I think I'm going to dis-enroll Nick from school tomorrow. Let freedom ring.
Adrienne tired out for her school's production of a radio play of It's a Wonderful Life. So it's an anxious wait for morning to see if she'll get a part.
We went to Las Vegas over the weekend and I'm officially glad I don't live there anymore. It's smelly. It's dirty. There are too many people, too many cars. I hate Wal-Mart with a passion. I do miss Target, but you can't have it all, right?
And the big news. I'm going to start homeschooling Nick right away. Last night I enrolled him in Clonlara, which is a homeschool program that's very free and open to interpretation. Not free-free of course. Oh no. But considerably less than a private school. And worth it. Just to see his face when I told him he didn't have to go to school anymore was worth every penny and more. Today he stayed home sick from school and I told him he could do a trial run of homeschooling. Here's what he did today:
1. Watched one show on Discovery Channel closely enough to discuss it with me when I got home. (He watched myth busters and was able to tell me that the myth about people dying if they are completely covered with paint is a plausibility, not a proven fact.)
2. Went out and collected five very different rocks and made a list of their characteristics.
3. Gathered the items he needs to make a machine that will: push a toy car at least four inches, break an empty egg shell, pop a balloon and blow out a candle.
4. Brainstormed a name for his school and designed a logo. So far he's considering the following two names: The Congress Middle School and Nick's Ninja Academy.
5. Designed a menu for this weekend. Chicken chili, salad, crackers, hot chocolate and ice cream. Tomorrow he'll find recipes and start building a shopping list.
I already feel a thousand times more relaxed. I am done sending him to public school. I never have to deal with it ever, ever again. Never. Inside, I'm doing the Mexican hat dance. Inside I'm collapsing with relief. The struggle is over.
This is my last week as a teacher's aide. I have a bunch of sick leave that I'll lose if I don't use it, so I'm taking tomorrow off since all of my kids have been sick. It's a half-day at school and I'll be glad not to have to do the tutoring thing for hours after school. I'm incredibly excited about being a substitute. I'm going to work full-time until my next semester starts to pay off the Clonlara tuition. On Thursday I have to go and get registered into the sub system so that I can take jobs.

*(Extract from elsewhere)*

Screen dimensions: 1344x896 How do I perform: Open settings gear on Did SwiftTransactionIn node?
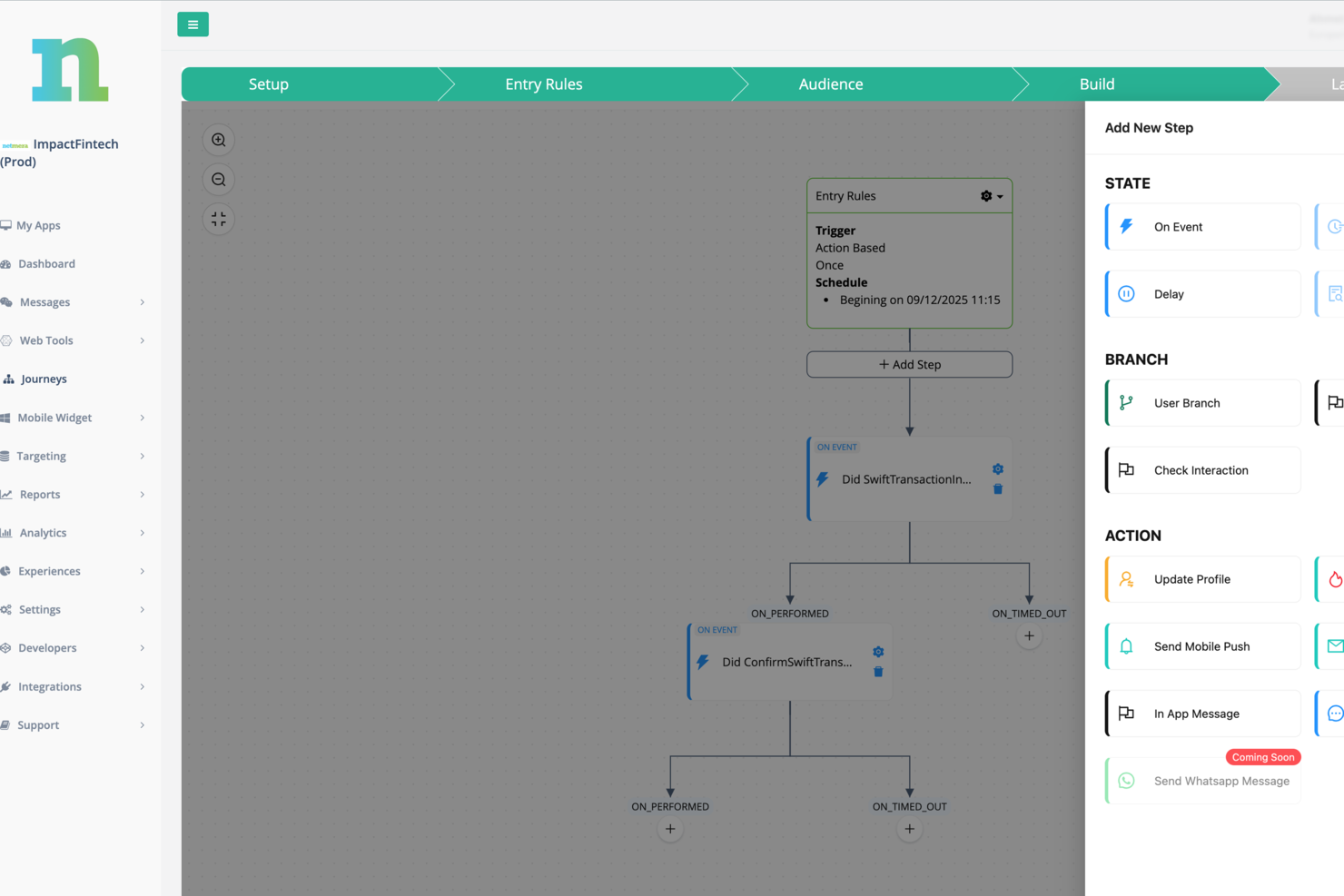click(x=997, y=468)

I think I'm going to dis-enroll Nick from school tomorrow. Let freedom ring.
Thursday, November 15, 2007
It's Midnight. I'm Taking Tomorrow Off.
I'm reading a book called A Different Kind of Teacher by John Taylor Gatto.

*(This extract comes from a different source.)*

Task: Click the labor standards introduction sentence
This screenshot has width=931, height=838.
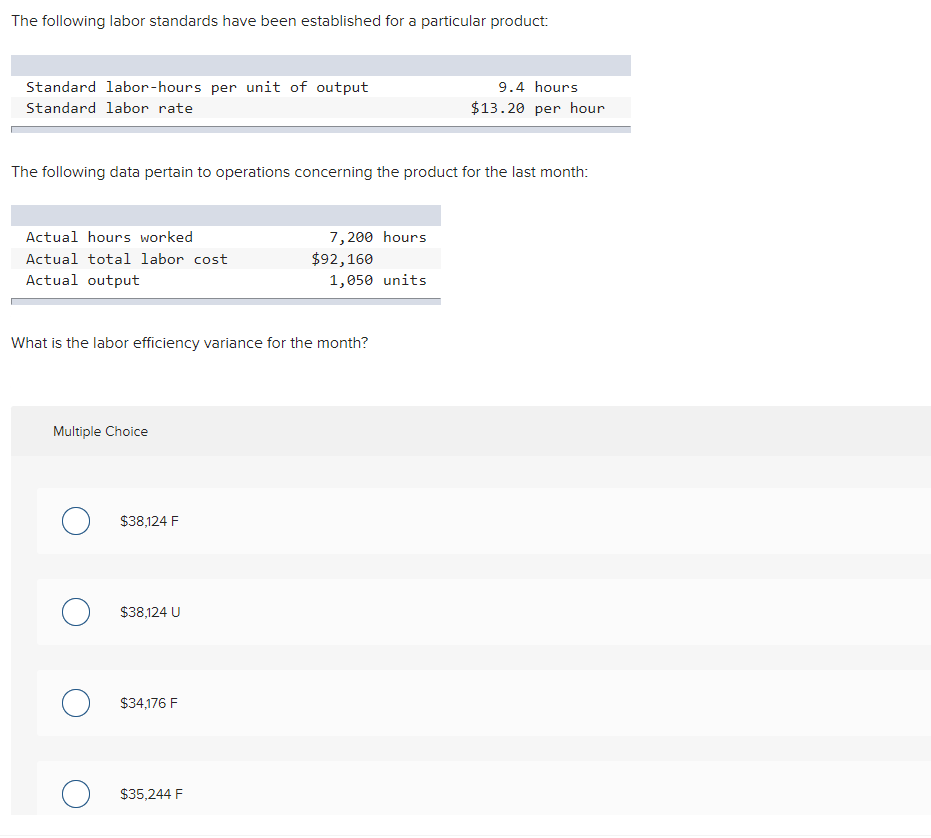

I'm basically a teacher at the high school. A teacher of one. I have to make lesson plans and design a curriculum for my student. I have to teach her every academic subject. We do not have a classroom teacher. They did promote one of the aides to be the teacher for the class, but she has only been at school two weeks this year due to surgery.
I've struggled to warm up to this new teacher. I realized today that a lot of that is jealousy. She gets to just be a teacher. I have to do four years of college first. She has a thirty-year-old degree in sociology. I have to choose education and study it. She isn't the low-man on the totem pole anymore. I am.

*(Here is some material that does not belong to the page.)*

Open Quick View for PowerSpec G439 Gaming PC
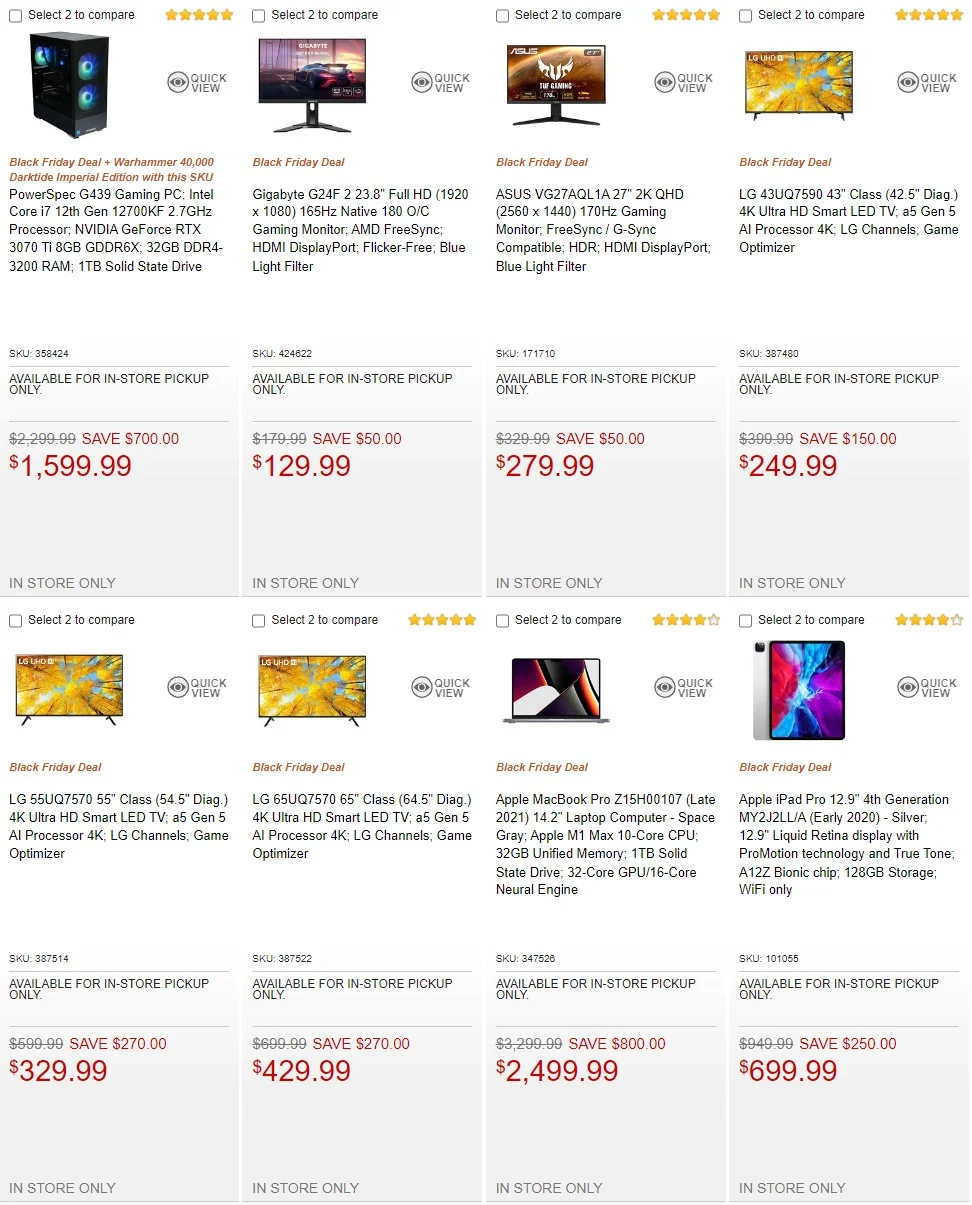The image size is (972, 1205). 197,83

Working at the high school has been an eye-opening and exhausting experience. I have heard teachers say things about students that they should be ashamed of. I have had administration seemed shocked when I praised a student they consider a slaker. I have a student who is struggling to pass English because he can't connect with the Reader's Digest edition of Great Expectations, but he's reading a huge volume of Greek Mythology on his own time. English teachers have refused to try to help me get their students excited about writing short stories, because they don't believe their students are capable--because they aren't connecting with the Reader's Digest edition of Great Expectations.
Nick had a lunch detention on Tuesday. Because he had to pee. The kids have (I swear to you, this is what they're called) potty passes. They're supposed to carry them and give them to the teacher if they have to pee. That way the teacher doesn't have to write one out. (Or have a rubber chicken handy like my 12th grade English teacher did.) Nick never remembers to take his out of his homeroom class, which is his resource room. So he got to computer class on Monday and near the end he asked to go to the bathroom. The teacher said no, because Nick didn't have his pass.
Imagine, just for one minute, if you had to ask permission to pee. Imagine that you were told know, that you could hold it until your regular break time, now sit down and get back to work. How humiliating would that be? How demeaning? How quickly would you say, "screw you, I'll be right back?" What would you say to your spouse when you got home?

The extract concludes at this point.